:: Task directions ::
The material below holds the lines to copy: from the one with "Select the Pdf Editor Demo browser tab" up to and including the one with "Task: Click the Collaboration heading text". Copy them exactly and skip the pictures.

/---

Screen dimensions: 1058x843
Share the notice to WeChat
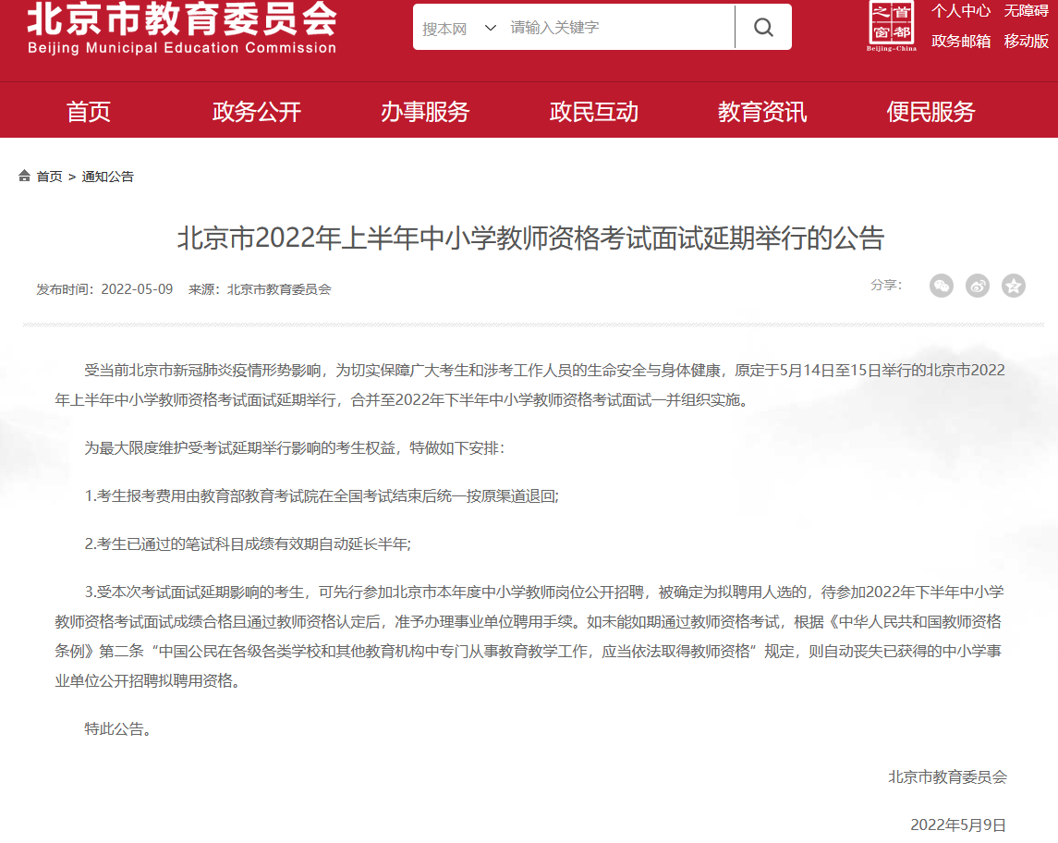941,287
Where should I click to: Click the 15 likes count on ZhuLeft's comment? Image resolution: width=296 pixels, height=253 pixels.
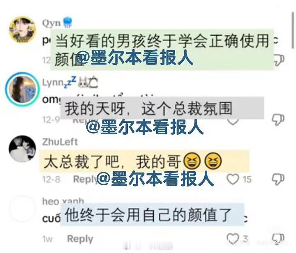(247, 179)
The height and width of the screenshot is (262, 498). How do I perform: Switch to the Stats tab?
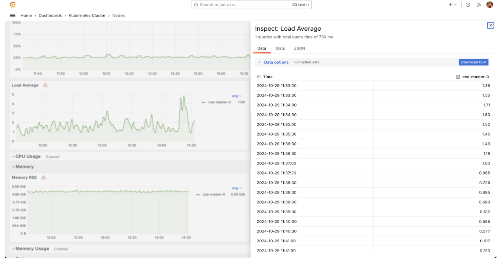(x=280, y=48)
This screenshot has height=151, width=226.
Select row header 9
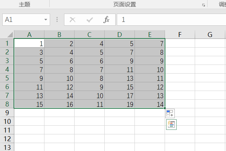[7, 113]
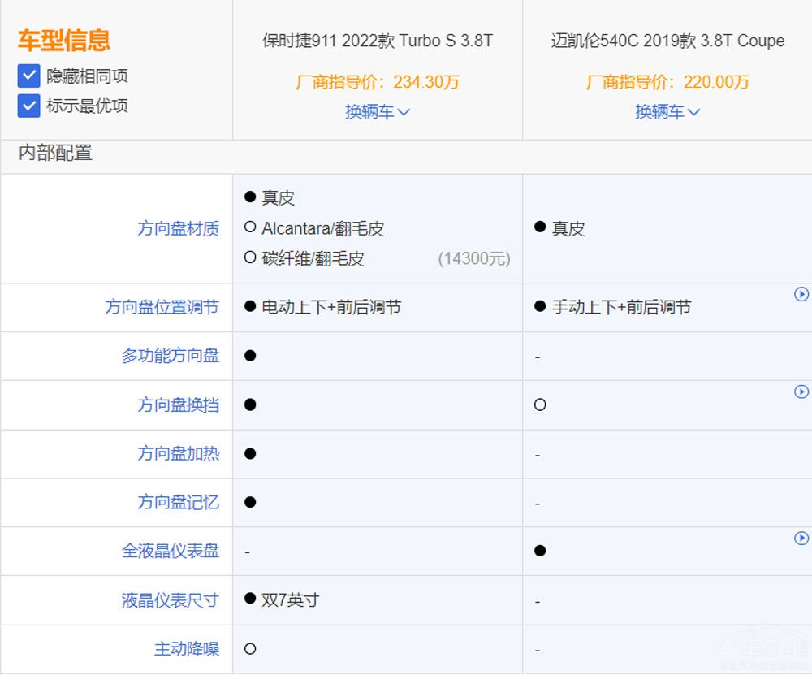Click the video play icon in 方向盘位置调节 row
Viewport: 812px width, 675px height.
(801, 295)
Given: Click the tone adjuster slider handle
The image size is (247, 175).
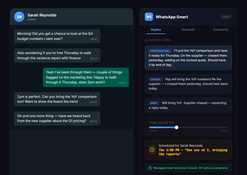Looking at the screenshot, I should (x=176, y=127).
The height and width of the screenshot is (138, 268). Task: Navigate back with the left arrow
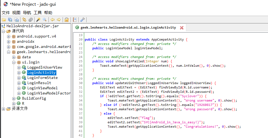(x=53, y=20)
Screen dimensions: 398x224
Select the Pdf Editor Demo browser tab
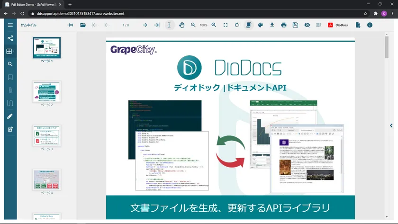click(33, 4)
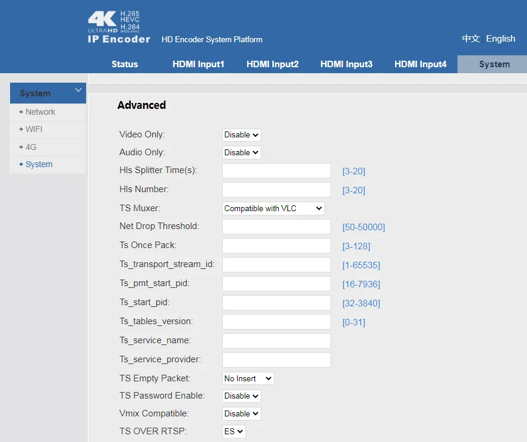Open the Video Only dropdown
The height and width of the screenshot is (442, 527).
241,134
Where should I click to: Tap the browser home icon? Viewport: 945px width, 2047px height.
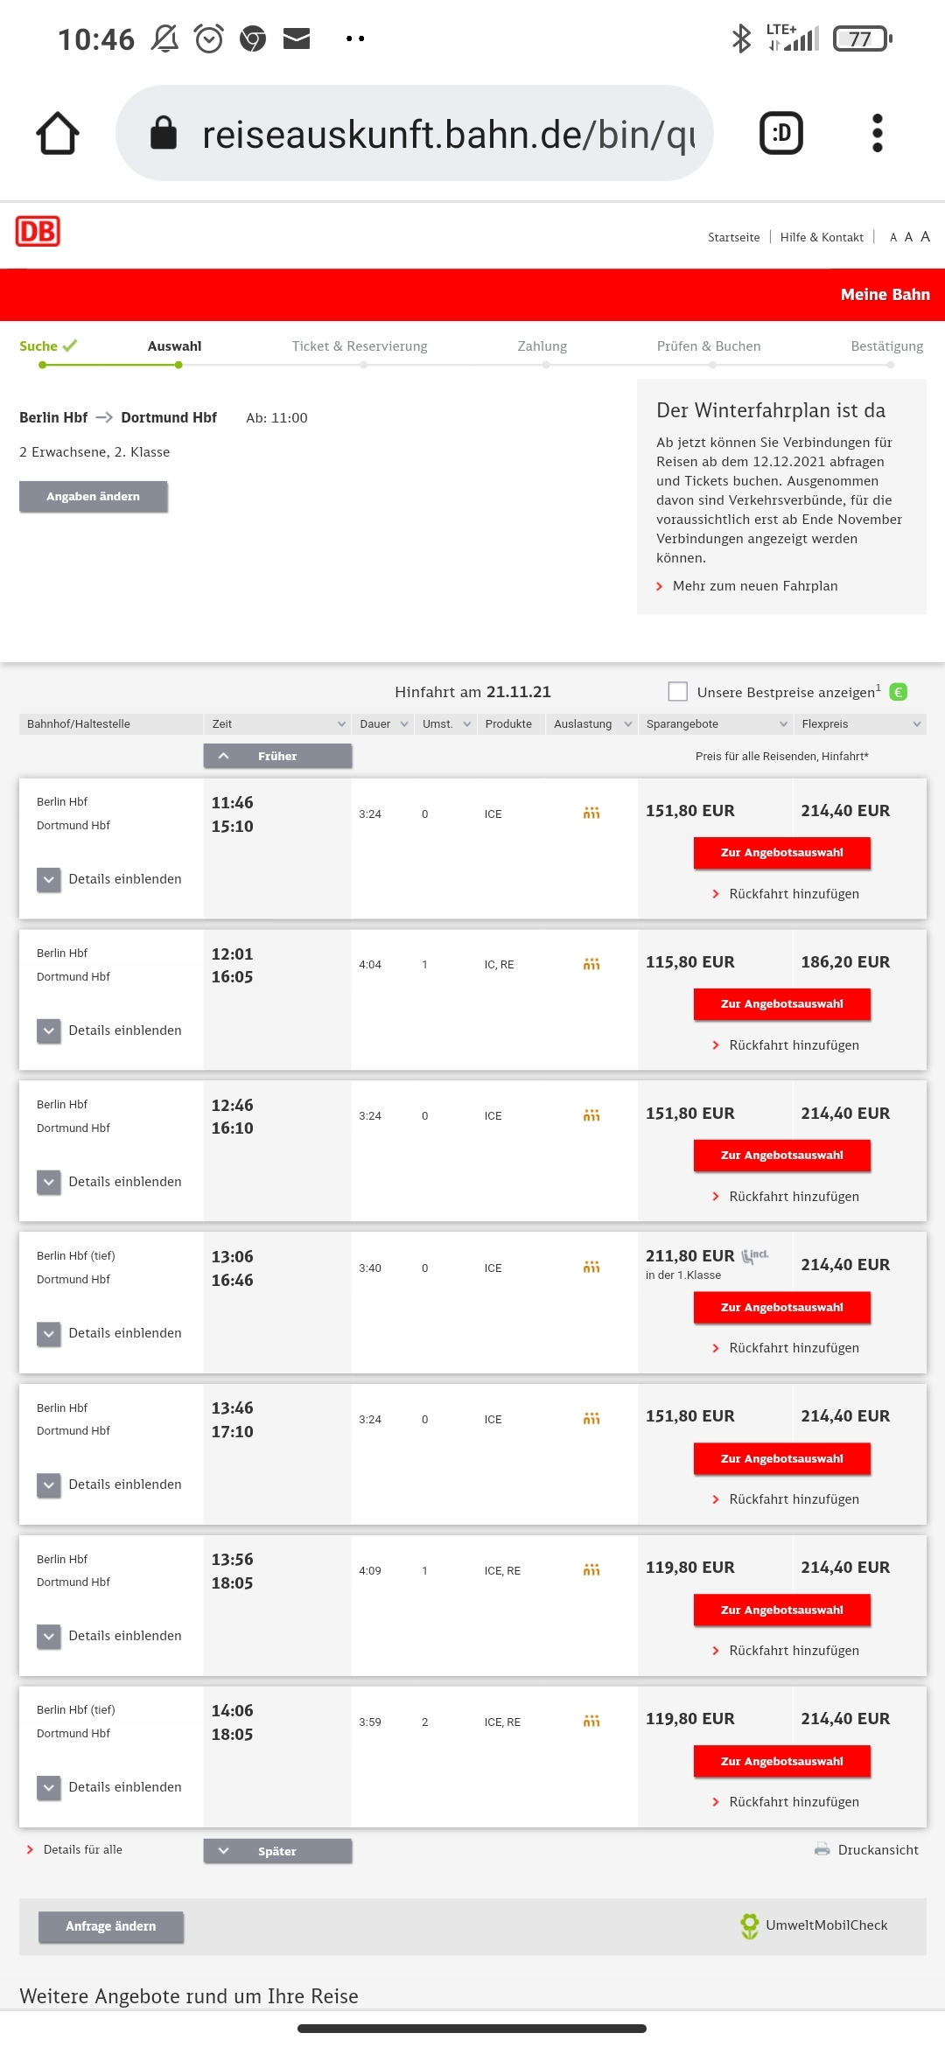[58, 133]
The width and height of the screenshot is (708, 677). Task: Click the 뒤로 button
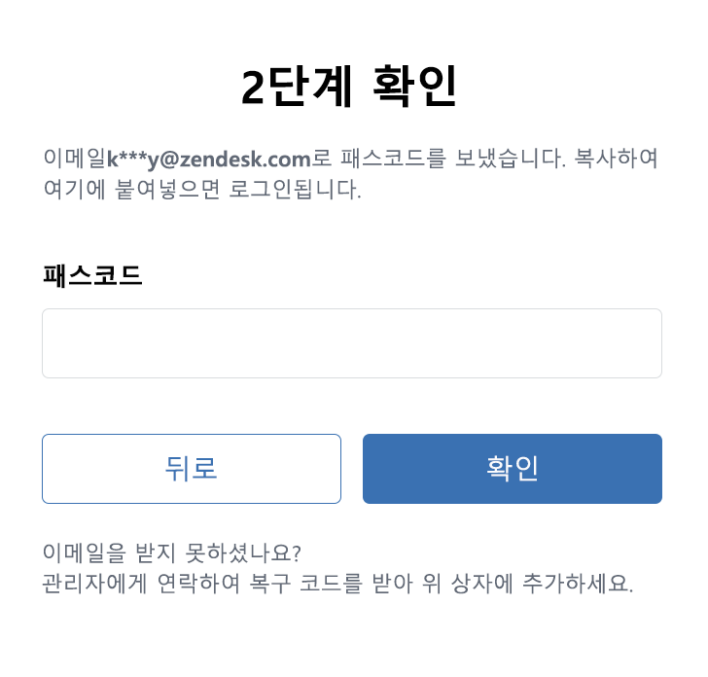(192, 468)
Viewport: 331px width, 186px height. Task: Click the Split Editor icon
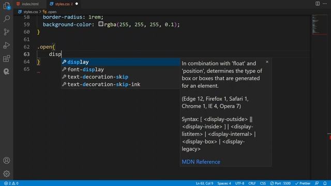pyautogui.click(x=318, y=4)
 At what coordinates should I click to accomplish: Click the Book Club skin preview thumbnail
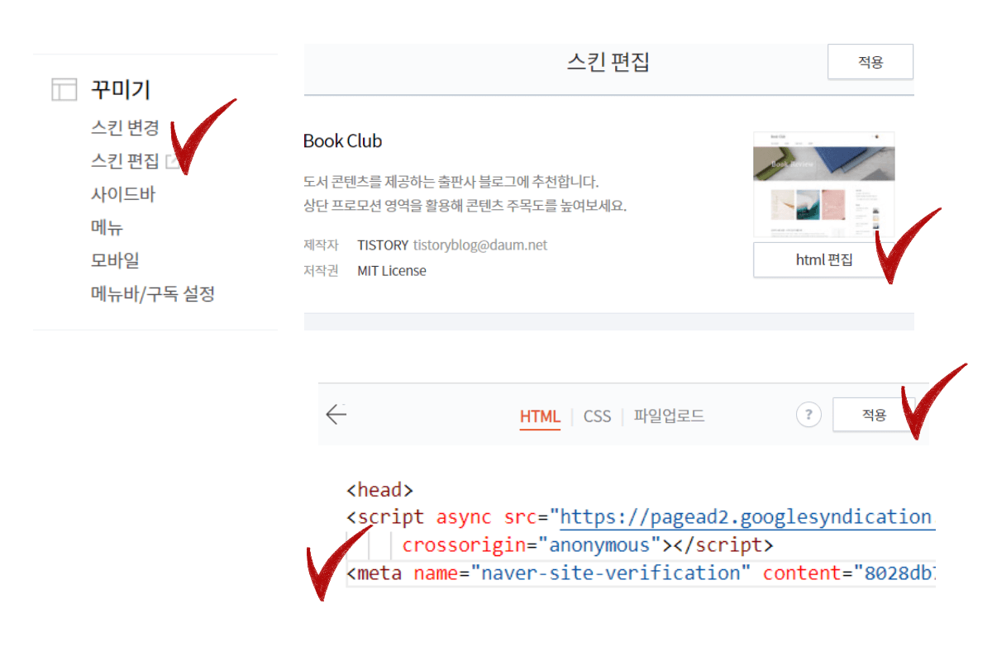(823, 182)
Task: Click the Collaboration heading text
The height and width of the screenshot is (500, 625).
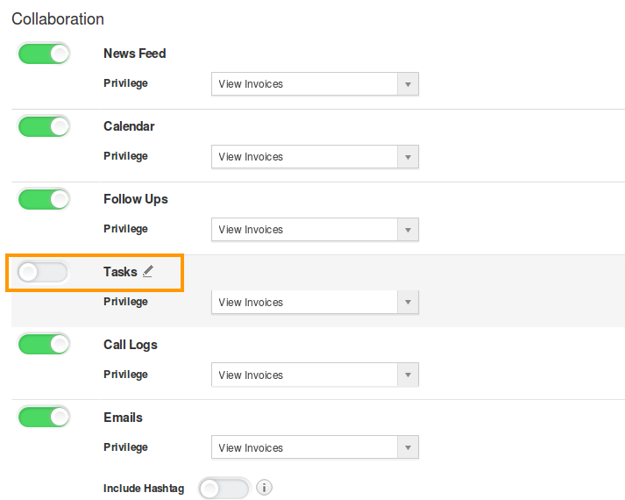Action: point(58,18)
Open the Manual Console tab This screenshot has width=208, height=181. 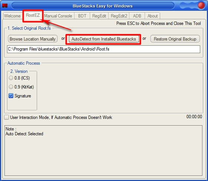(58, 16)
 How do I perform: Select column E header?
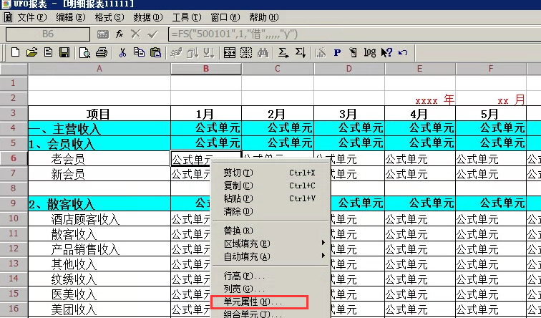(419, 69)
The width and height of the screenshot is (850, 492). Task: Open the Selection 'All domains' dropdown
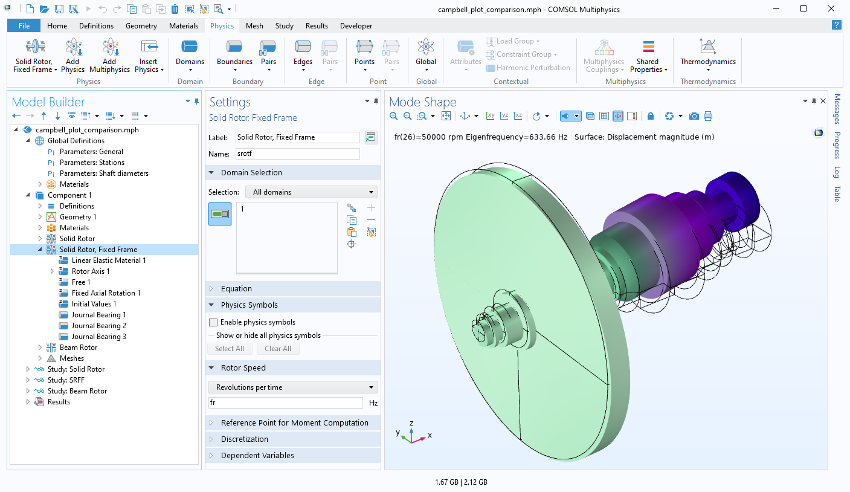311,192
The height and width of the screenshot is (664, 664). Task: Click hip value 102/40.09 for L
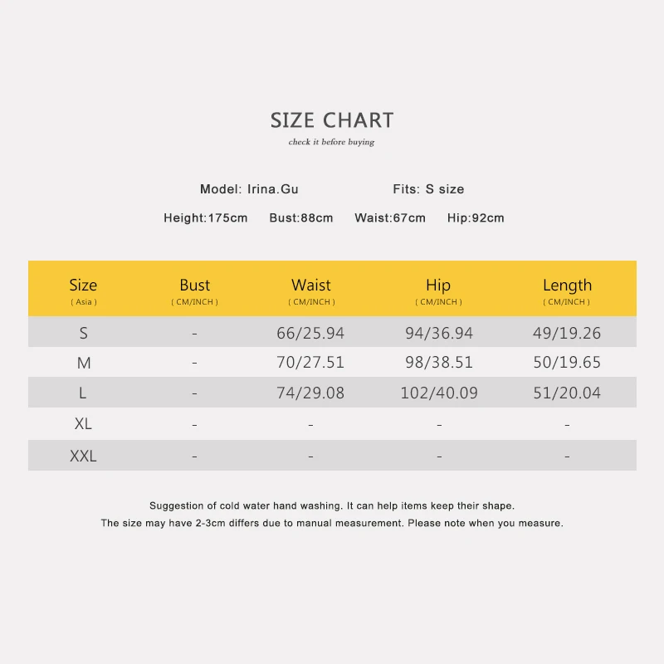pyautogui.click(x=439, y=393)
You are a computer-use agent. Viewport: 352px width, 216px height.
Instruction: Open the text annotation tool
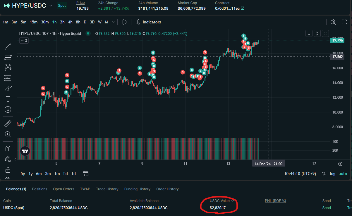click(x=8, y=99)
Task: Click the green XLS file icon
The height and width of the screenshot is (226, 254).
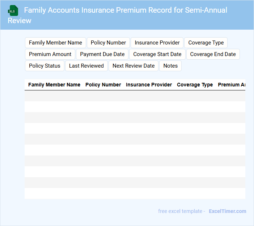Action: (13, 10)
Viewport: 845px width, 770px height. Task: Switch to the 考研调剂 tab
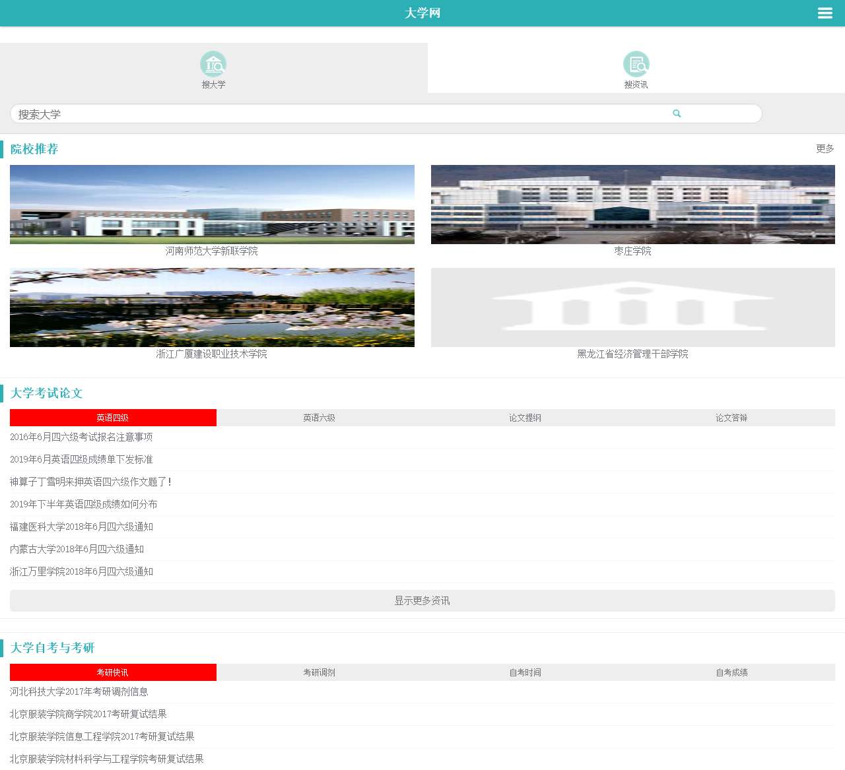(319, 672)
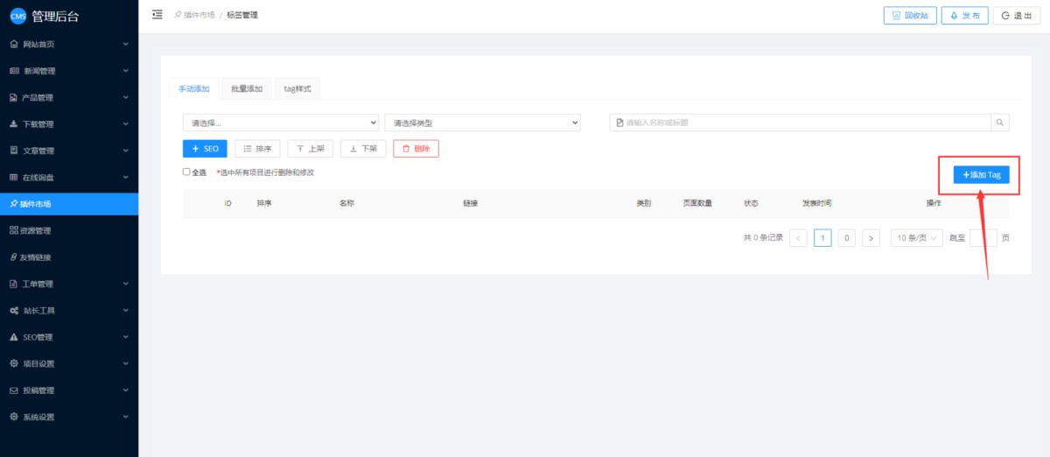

\---

:: Expected output ::
Select the Pdf Editor Demo browser tab
click(33, 4)
Open the Video Only dropdown
The height and width of the screenshot is (442, 527).
241,134
Where should I click to: Tap the browser home icon? Viewport: 945px width, 2047px height.
[58, 133]
The width and height of the screenshot is (708, 677). Task: Click the 뒤로 button
(192, 468)
Viewport: 331px width, 186px height. Task: Click the Split Editor icon
pyautogui.click(x=318, y=4)
 At what coordinates should I click to accomplish: Click the Book Club skin preview thumbnail
(823, 182)
Task: Click the Collaboration heading text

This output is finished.